Vamos aprender o que é perder, vamos saber que o amor só é feliz enquanto existe e, essencialmente, quando é retribuído e que quando deixa de existir não é amor, é sim algo triste e com isto vamos ver que, embora ele não nos largue nós vamos ter de o largar muitas vezes. E o arrependimento faz parte. Vamos ficar com peso na consciência, vamos questionar-nos se foi mesmo o melhor para os dois ou se não. Vamos perguntar se teria mesmo de ser assim ou se ainda havia volta a dar.
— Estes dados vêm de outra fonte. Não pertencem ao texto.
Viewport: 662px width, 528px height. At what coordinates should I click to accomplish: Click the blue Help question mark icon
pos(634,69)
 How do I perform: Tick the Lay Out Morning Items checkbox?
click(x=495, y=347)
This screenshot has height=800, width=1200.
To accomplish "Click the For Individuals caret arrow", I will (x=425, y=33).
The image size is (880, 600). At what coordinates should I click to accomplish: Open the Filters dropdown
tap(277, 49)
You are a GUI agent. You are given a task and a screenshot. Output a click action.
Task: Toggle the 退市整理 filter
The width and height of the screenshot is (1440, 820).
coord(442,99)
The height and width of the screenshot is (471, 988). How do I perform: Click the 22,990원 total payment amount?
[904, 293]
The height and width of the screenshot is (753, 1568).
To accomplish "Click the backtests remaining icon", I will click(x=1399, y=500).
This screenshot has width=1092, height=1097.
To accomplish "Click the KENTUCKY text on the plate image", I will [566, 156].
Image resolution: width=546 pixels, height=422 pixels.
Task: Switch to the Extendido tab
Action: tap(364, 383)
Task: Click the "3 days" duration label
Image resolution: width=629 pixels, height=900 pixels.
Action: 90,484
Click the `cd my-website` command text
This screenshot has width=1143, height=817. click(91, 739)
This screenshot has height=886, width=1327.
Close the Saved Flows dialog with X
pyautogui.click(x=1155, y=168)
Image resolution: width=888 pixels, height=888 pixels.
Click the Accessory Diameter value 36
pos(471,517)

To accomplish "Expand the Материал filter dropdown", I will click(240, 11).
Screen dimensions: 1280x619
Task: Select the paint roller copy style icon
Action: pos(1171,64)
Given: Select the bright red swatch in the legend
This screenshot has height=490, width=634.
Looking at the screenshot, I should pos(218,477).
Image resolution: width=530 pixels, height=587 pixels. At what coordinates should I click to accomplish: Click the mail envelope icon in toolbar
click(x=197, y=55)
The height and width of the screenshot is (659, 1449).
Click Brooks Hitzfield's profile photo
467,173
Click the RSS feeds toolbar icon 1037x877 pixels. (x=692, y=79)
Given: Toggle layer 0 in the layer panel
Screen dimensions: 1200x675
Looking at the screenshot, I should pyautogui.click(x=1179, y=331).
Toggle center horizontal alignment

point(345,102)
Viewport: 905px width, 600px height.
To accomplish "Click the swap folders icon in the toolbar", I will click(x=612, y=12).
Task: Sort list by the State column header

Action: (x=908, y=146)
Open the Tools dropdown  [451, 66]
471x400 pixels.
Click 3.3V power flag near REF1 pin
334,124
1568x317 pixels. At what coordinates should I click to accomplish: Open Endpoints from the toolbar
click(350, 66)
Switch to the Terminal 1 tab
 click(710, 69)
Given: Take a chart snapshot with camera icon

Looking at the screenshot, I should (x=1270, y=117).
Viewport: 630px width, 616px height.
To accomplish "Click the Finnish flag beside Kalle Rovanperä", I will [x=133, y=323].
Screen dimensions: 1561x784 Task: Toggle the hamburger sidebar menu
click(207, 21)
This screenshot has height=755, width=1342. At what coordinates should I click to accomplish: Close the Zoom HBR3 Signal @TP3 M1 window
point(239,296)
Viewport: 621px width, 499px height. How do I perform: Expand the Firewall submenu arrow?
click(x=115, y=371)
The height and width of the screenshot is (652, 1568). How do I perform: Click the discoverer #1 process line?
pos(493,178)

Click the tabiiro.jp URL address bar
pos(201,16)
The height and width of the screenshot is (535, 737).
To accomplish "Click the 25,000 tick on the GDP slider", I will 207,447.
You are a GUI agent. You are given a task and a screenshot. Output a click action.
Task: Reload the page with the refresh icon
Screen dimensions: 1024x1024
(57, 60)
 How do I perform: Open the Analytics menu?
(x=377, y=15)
Vamos ter sempre a impressão de que se calhar se naquele dia não tivesse aquela atitude as coisas podiam ser bem diferentes, vamos pensar que se calhar se não tivesse dito aquilo assim, daquela maneira, as coisas não viessem a ficar como ficaram ou até mesmo a acabar.
Vamos culpar-nos sempre mas vai haver, também, uma vez que te vais sentir culpado (a).
Vai chegar o dia em que os teus defeitos vão ser postos em causa e tu, se não souberes lidar com isso, vais levar o assunto como uma provocação, um desgosto.
Vais ouvir ou ler as coisas e, provavelmente, vais pensar que estão a dizer que já não gostam de ti, que já não te amam.
Mas é mesmo assim, o amor chega a um certo ponto que já não tolera alguns defeitos. Chegamos a uma fase em que a ideia é sermos adultos, os dois, juntos! É tornarmo-nos realmente um casal e não um simples par de namorados que passeiam de mão dadas na rua, que se beijam loucamente, mas sim vamos passar a ser duas pessoas adultas, que se beijam intensamente, que sabem a altura certa para beijar, que escolhem o minuto perfeito para abraçar e andam de mãos dadas porque o amor realmente existe, porque querem a proximidade um do outro, querem sentir que estão lado a lado, querem sentir-se protegidos e bem.
Porque realmente amar tem um significado especial e o amor faz sentido.
Porque amor não é só na cama mas sim em todo o lado. Amor é um sentimento que se vive em qualquer lado e pode ser demonstrado com palavras, com olhares, não é necessariamente algo perverso.
Porque o amor exige trabalho, paciência, dedicação e coração. O amor é o único que, quando nos invade verdadeiramente, nos consegue ir buscar características próprias, nossas, consegue ir ao mais profundo de nós.
Sim, exige-nos muita coisa, mas quando gostamos mesmo nós estamos dispostos a tudo, nós cuidamos, nós aguentamos, até porque «quem anda por gosto não cansa».